Unless of course, you consider the role that cheap labor of 3rd world countries plays in even somebody like Jordan (sneakers) and then it becomes a matter of convincing people that all human lives are of value and that nobody needs that much wealth. And good luck with that... the average American seems completely incapable of understanding just how much money a billion dollars is.
The video below- attempts to bridge that gap of understanding via an app called "Spend Bill Gates Money".
I'll preface this by saying that you and I value the same things and want similar changes made to the way we're governed.
I totally disagree that the amount of money someone has should be illegal. To me a better way to say it is that it should be undesirable. Saying that earnings should be illegal is where socialist principles fail and is easy fodder for the people that want to make conflations about socialism = communism. An important tenet of a successful socialist economy is one that doesn't cripple creative destruction while promoting principles of a shared society instead.
I have no problem if people earn whatever they earn. Part of the problem with the American version of capitalism is that we allow $s to protect $s. In other words, those who have get to influence those who have not through the control of policies and political entities (the police are an example).
I also disagree that the average is too stupid to get it. The average American might be too blinded by real or perceived desperation to get it, but they are capable. Healthcare for all, universal basic income, protection of shared resources (the environment) are not new ideas or concepts the average person can't get behind. The issue is that the average person is too worried about their day to day lives to be able to spend much time considering these fundamental changes.
The propaganda system that protects those who profit most from the for profit system has been very successful in convincing everyone that has been looking for an answer to the eternal question "why is my life so hard" that their neighbors are to blame or this or that conspiracy theory is to blame.
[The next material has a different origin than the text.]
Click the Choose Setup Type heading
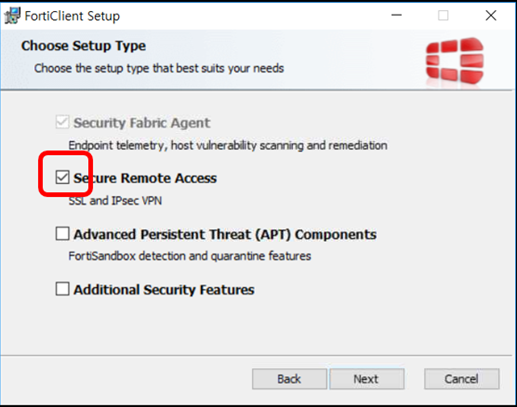Image resolution: width=517 pixels, height=407 pixels. click(83, 46)
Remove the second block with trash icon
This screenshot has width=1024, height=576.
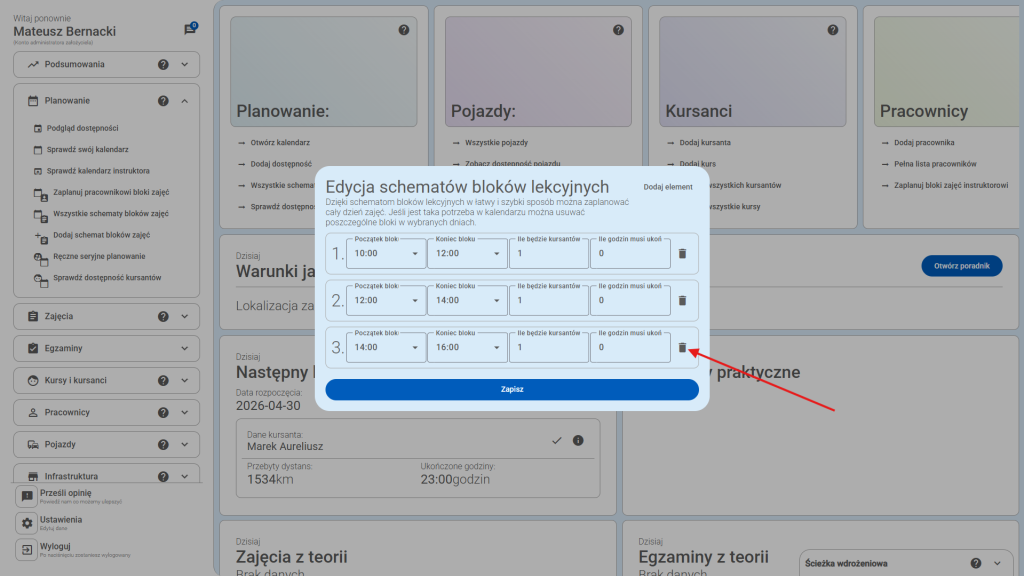(682, 300)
Their neighbors being the other political party, or the person of a different religion, or the person that looks different than you, or the person who fucks differently than you., whatever... It's easier to blame the thing that is more easily seen than than the people that have enough $ to hide. It's easier to see some conspiracy as the obvious truth, when the most simple answer is so very simple. That the average person isn't set up to succeed and that the weakest among us are set up to fail.
The bootstraps bullshit is a narrative the average person has bought into and even the political people pushing for social principles use it to demonstrate they are one of us.
I'm not sure how any of this works given the ample amount of poor people available in the world for those with to continue to take advantage of, but I'd love for our country to acknowledge that its wealth has been built on the back of slavery and the false idea that those who are born without have the same opportunity to have as everyone else. I won't live to see a truly equitable world but I hope that I can die someplace where that basic truth makes it into textbooks.